First-principles study of the effect of iron on the crystal structure, stability and chemical bonding in the β-based AlCu ordered η₂-phase and the pretransition state of a solid solution

Abstract

First-principles calculations showed that the thermodynamic stability of β-based ordered η₂-AlCu phase doped with Fe is due to iron substitution in the copper sublattice (Fe_Cu), which corresponds to the maximum number of Fe–Al bonds in the first cubic coordination polyhedron. This iron localisation leads to stable ω-like atomic displacements and pentagonal Al-nets in the (010) plane of η₂-AlCu(Fe). This phase with iron substituting copper (e/a = 1.925) is an energetically preferred η-based non-canonical approximant of the icosahedral phase (e/a = 1.86). The energy gain for the Fe_Cu position is determined by strong covalent Fe3d–Al3p bonding, while there is a weak Fe3d–Cu4s3d hybridisation for the Fe_Al substitution.
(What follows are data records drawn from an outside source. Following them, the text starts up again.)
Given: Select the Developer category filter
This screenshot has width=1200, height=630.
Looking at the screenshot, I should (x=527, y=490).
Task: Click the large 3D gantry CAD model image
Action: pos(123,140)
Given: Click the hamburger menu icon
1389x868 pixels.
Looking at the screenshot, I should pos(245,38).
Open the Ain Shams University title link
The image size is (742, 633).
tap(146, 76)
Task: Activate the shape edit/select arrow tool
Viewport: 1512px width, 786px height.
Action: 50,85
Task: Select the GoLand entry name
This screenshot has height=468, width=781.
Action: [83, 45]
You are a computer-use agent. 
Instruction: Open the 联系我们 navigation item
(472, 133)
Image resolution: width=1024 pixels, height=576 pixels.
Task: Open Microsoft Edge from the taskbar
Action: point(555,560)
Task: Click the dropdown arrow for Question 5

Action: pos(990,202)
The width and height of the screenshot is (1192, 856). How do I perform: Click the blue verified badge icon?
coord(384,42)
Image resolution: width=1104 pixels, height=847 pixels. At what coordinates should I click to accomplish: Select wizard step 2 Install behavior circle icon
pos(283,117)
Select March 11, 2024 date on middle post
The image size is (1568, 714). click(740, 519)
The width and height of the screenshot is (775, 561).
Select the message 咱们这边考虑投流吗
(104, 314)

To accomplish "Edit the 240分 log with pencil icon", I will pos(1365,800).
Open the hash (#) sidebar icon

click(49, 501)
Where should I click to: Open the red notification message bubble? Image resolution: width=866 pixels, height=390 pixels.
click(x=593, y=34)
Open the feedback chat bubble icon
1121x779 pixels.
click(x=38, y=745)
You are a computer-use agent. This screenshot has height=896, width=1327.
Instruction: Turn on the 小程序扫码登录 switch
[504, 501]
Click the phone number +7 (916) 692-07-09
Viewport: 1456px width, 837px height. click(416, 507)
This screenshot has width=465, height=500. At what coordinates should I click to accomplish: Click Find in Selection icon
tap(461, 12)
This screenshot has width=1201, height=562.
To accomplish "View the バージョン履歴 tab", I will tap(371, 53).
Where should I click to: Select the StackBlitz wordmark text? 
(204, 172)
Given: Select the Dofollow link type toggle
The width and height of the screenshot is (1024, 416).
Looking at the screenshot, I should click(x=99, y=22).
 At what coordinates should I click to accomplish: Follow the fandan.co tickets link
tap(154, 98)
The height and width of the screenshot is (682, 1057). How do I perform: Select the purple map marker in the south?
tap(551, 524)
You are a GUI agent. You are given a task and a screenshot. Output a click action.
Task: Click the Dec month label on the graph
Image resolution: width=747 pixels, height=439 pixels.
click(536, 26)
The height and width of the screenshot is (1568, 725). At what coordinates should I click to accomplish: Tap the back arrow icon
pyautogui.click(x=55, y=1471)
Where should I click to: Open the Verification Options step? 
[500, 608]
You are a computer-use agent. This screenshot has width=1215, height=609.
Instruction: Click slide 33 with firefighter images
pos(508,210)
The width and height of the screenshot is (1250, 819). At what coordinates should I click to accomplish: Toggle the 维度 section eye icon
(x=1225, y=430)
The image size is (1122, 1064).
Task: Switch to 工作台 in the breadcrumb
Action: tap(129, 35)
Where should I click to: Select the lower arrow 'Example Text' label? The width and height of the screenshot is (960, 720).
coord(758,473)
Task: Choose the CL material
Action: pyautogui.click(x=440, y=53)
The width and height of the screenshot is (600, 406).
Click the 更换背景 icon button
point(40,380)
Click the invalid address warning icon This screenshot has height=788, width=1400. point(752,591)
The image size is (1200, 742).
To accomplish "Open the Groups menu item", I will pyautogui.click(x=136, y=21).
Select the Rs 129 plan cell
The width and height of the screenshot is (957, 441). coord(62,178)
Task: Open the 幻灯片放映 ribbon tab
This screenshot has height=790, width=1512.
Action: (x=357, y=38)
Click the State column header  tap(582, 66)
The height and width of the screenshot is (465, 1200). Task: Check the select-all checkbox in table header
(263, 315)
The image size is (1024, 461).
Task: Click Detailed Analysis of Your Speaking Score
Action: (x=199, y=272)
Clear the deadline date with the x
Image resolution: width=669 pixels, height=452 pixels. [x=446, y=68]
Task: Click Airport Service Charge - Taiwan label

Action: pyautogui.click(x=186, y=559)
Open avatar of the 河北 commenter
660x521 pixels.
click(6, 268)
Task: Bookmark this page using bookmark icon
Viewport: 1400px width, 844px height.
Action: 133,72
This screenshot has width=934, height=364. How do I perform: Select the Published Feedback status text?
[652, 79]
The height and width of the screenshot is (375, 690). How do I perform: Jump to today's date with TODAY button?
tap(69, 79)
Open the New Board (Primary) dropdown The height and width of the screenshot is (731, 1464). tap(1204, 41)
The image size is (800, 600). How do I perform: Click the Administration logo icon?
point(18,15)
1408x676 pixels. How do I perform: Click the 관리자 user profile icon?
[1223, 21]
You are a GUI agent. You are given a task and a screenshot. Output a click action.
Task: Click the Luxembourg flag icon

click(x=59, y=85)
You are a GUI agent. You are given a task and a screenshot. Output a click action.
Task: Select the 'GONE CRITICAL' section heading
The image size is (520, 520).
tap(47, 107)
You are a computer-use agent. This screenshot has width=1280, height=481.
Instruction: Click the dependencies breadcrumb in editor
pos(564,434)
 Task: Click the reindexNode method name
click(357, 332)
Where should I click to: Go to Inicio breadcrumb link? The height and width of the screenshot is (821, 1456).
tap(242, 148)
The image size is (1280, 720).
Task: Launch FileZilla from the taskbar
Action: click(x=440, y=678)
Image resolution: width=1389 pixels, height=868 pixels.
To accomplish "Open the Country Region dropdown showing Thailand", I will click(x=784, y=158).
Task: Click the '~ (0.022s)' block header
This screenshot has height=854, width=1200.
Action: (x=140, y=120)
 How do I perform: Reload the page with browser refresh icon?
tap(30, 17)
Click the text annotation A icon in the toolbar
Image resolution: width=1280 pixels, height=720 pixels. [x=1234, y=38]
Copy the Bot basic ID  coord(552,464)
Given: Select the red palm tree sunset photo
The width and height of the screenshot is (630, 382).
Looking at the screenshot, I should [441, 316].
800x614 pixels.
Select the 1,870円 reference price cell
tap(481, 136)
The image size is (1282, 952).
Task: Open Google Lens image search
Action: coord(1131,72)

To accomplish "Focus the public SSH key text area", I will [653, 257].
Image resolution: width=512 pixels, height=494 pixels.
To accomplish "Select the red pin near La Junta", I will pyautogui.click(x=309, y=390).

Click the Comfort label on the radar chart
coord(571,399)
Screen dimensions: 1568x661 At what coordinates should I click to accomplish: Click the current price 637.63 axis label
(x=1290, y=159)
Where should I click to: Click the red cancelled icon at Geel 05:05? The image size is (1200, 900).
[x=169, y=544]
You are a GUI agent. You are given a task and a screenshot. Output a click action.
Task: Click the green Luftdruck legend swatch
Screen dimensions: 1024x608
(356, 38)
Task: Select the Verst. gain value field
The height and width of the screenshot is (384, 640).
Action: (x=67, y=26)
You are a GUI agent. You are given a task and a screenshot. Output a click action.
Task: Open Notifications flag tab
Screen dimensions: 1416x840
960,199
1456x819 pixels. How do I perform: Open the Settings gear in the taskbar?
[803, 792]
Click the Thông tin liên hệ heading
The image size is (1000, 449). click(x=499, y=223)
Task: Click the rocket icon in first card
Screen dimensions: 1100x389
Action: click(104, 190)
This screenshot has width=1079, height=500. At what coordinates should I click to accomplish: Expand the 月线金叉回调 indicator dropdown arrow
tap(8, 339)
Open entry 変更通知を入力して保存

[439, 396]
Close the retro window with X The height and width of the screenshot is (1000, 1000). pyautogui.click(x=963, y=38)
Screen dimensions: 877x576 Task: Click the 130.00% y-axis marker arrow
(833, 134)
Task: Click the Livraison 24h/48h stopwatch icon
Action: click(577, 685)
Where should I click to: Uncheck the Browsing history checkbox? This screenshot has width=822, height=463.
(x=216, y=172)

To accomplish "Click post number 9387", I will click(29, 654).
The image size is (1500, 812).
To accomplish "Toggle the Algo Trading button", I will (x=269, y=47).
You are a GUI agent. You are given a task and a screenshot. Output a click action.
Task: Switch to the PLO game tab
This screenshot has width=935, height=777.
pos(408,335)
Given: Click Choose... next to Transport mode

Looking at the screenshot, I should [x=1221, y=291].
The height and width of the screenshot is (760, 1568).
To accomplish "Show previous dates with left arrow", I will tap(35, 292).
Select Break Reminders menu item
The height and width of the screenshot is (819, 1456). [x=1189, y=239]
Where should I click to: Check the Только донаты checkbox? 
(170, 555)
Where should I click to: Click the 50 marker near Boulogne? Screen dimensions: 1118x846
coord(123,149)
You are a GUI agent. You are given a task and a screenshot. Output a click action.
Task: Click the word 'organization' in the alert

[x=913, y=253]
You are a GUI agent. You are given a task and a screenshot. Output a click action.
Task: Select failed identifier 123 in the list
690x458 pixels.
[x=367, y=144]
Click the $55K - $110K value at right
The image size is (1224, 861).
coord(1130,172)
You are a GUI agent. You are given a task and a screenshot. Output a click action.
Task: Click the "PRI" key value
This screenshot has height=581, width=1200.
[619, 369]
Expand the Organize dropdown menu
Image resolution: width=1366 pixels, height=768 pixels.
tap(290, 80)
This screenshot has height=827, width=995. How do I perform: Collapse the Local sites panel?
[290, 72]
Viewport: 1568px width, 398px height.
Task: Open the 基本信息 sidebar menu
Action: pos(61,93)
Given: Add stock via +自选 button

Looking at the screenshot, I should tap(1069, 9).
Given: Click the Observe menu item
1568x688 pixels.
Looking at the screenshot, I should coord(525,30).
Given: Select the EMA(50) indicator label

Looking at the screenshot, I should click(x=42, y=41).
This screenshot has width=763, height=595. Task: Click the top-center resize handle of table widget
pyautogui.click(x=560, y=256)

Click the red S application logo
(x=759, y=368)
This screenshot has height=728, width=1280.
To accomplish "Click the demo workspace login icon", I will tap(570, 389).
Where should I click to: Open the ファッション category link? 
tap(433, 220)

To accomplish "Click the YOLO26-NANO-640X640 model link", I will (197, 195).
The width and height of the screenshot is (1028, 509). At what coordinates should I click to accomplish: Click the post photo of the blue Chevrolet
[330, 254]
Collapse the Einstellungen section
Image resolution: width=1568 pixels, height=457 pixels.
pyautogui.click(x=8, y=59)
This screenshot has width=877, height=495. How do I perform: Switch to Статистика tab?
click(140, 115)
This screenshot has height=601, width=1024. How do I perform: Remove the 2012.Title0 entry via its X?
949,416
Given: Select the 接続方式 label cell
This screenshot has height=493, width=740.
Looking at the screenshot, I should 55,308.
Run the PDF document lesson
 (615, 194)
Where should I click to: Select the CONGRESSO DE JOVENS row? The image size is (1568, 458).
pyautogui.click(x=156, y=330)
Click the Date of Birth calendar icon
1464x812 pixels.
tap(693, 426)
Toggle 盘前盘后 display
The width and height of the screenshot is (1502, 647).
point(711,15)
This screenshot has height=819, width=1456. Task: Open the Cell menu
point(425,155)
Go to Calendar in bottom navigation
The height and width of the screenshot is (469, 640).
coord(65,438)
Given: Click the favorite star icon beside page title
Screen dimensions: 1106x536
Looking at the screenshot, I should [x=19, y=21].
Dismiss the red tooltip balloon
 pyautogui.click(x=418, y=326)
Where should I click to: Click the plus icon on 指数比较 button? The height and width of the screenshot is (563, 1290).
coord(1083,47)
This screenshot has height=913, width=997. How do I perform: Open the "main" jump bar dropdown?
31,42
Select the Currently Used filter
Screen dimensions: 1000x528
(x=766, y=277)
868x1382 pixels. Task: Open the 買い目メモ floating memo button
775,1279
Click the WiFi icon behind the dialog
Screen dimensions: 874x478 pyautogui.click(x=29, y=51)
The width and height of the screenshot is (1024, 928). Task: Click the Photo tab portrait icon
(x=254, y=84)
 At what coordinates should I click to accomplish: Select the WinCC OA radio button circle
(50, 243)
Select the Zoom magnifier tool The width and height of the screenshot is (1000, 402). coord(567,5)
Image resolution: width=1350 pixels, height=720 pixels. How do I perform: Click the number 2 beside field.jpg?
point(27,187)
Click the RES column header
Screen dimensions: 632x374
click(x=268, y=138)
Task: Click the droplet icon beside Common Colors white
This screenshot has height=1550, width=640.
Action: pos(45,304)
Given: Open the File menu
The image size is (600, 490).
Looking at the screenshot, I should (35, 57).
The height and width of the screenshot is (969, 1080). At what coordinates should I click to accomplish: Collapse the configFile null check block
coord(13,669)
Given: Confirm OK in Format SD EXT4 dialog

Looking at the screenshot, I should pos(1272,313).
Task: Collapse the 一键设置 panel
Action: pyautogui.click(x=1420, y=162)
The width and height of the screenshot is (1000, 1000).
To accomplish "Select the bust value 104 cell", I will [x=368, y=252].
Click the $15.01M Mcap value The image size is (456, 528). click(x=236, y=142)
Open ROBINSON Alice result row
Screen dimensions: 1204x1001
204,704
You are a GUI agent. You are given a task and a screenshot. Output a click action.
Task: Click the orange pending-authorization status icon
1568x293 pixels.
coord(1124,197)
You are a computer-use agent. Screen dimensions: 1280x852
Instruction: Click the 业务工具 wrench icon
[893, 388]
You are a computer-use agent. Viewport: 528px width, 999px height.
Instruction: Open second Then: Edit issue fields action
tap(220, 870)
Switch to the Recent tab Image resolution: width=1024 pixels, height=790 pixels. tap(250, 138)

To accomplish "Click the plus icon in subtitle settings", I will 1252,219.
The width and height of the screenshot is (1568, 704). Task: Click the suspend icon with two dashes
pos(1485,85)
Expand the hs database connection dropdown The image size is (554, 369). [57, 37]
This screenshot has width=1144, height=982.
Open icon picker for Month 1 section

Using a composite cluster model, we demonstrate that short-range order in the pretransition state of the β-Al–Cu–Fe solid solution observed prior to the precipitation of η-phase is stabilised due to formation of Fe–Al bonds in the first cubic coordination polyhedron of the composite cluster.

Keywords:

• aluminium alloys
• ordered intermetallics
• phase stability
• electronic structure
• solid solution
• approximants

Acknowledgements

This work was supported by an RFBR grant (010-02-00602).